Ямщик весело взглянул Софрону Матвеичу в лицо.
— Знаешь, что я тебе, Софрон Матвеич, скажу? — молвил он.
— Сказывай, только не ври.
— Зачем врать! Намеднись везу я ее в этом самом тарантасе… Только везу я, и пришла мне в голову блажь. Дай, думаю, попробую. «А знаешь ли, говорю, Меропа Петровна, что я вам скажу?» — «Сказывай», говорит. — «Скажу я тебе, говорю, что хоша я и мужик, а в ином разе против двух генералов выстою!»
— Так-таки и сказал?
— Вот те Христос! Сказал, знаешь, а сам боюсь. Однако ничего, молчит. Только проехали и еще версты с две, я опять: «Право, говорю, выстою!» — а сам полегоньку с козел в тарантас… словно как ненароком. И вдруг, братец ты мой, как свиснет она меня по рылу кулаком… инда звезды в глаза вступили!
— Строга, значит?
— Не то что строга, а не по порядку, стало быть, дело повел…
— Кто такая эта Кучерявина? — обращаюсь я к Софрону Матвеичу.
— А был тут помещик… вроде как полоумненький. Женился он на ней, ну, и выманила она у него векселей, да из дому и выгнала. Умер ли, жив ли он теперь — неизвестно, только она вдовой числится.

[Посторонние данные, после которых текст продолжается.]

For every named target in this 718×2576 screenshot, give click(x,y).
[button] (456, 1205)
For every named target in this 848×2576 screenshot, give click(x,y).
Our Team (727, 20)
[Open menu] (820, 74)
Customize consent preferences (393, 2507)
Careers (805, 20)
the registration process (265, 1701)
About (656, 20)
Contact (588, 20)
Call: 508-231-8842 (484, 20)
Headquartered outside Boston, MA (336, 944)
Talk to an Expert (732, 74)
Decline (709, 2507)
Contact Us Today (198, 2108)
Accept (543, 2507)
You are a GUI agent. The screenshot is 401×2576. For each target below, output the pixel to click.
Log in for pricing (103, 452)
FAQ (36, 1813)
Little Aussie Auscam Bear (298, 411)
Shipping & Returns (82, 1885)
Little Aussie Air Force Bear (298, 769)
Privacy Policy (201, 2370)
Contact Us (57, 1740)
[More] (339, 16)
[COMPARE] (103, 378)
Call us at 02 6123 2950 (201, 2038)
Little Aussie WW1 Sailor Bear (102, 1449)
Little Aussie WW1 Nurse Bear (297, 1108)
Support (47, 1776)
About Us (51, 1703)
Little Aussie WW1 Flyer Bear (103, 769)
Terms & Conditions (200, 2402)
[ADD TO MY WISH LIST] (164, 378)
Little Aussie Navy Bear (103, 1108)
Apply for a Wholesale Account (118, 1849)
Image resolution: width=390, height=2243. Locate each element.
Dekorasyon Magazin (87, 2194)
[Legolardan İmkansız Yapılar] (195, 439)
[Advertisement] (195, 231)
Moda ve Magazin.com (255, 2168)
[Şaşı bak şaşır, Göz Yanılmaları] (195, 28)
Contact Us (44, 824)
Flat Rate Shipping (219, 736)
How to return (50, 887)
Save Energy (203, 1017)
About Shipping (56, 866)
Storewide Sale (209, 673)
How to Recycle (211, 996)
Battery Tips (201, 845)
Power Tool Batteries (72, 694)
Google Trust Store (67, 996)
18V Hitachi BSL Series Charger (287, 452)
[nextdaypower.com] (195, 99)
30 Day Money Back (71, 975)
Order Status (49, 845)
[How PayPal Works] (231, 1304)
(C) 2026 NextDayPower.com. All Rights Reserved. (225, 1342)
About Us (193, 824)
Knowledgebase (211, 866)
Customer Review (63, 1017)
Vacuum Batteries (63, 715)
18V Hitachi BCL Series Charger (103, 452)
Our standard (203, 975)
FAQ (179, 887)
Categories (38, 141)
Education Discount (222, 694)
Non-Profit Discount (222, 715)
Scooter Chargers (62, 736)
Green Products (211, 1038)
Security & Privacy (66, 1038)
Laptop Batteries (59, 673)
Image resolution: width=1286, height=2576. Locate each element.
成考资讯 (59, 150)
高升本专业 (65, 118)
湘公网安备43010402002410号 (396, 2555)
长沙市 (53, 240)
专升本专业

И кто только в этой усадьбе не отдыхал — и стар и млад! Теперь на попа сказывают…
— Да ты постой, дай досказать-то! — снова вступился ямщик. — Обидно мне стало, и боже мой, как обидно! Еду я и смотреть на нее не хочу. Постой, думаю, я те уважу! я те в канаву вывалю! «А знаешь ли, говорю, Меропа Петровна, что я тебя могу в канаву сейчас вывалить!» — «Не смеешь», — говорит. «Смелости, говорю, теперь во мне очень довольно, а ты мне вот что скажи: чем я хуже попа?» — «Ну, ну, ври больше!» — говорит. «Нет, не ври, а верное дело, что я ничем твоего попа не хуже… даже звание у нас с ним одно! И я из простых, и он из простых, и я сапоги дегтем смазываю, и он сапоги дегтем смазывает…» И начал я, значит, ее урезонивать. Еду и всё резоны говорю: «Сякая ты, мол, такая, за что человека обидела!» И не заметил, как к городу, к самой околице подъехали…
— А в городу-то кутузка, слышь, есть…
— Стой… да ты не загадывай вперед… экой ты, братец, непостоянной! Едем мы, это, городом, а я тоже парень бывалый, про кутузку-то слыхивал. Подъехали к постоялому, я ее, значит, за ручку, высаживаю, жду… И вдруг, братец ты мой, какую перемену слышу! «А что, говорит, Иван, я здесь только ночь переночую, а завтра опять к себе в усадьбу — доставил бы ты меня!»
— Вот так важно!
— И что после того у нас с ней было! что только было! Только сказывать не велела!